:: Extrait du texte ::
::::::::::

L’allocution de Recep Tayyip Erdogan devant le parlement turc était très attendue (elle a été retransmise par des dizaines de médias occidentaux) car il avait promis de tout révéler sur l’affaire Khashoggi.
De quoi embarrasser fortement l’Arabie saoudite si la divulgation d’éléments nouveaux impliquaient directement le prince héritier Ben Salmane, « MBS ».
MBS passé sous silence
Mais il n’y a eu aucune « révélation », à part l’évocation de la disparition de caméras de surveillance à l’intérieur du consulat d’Arabie à Istanbul.
De façon certainement très « diplomatique », le président turc a évoqué à plusieurs reprises ses nombreux entretiens depuis trois semaines au sujet de l’affaire avec le roi Salmane… mais pas un mot sur « MBS » (son nom n’a même pas été prononcé).

::::::::::

:: À vous de jouer ::
1. Recopiez le passage de l’extrait qui commence par « De quoi embarrasser » et se poursuit jusqu’à « d’Arabie à Istanbul. ».
2. D’après l’extrait, qu’est-ce qui a disparu à l’intérieur du consulat d’Arabie à Istanbul ?
3. Pour chacune des affirmations suivantes, dites si elle est conforme à l’extrait : (a) le discours d’Erdogan a été retransmis par des dizaines de médias occidentaux ; (b) Erdogan a prononcé le nom de MBS ; (c) Erdogan a eu de nombreux entretiens avec le roi Salmane au sujet de l’affaire.

:: Données fournies ::
::::::::::

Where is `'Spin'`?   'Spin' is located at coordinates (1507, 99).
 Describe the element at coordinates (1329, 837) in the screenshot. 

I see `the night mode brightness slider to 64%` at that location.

::::::::::

:: Réponses aux exercices ::
1.
De quoi embarrasser fortement l’Arabie saoudite si la divulgation d’éléments nouveaux impliquaient directement le prince héritier Ben Salmane, « MBS ».
MBS passé sous silence
Mais il n’y a eu aucune « révélation », à part l’évocation de la disparition de caméras de surveillance à l’intérieur du consulat d’Arabie à Istanbul.

2. Des caméras de surveillance.

3.
(a) Oui : « elle a été retransmise par des dizaines de médias occidentaux »
(b) Non : « son nom n’a même pas été prononcé »
(c) Oui : « ses nombreux entretiens depuis trois semaines au sujet de l’affaire avec le roi Salmane »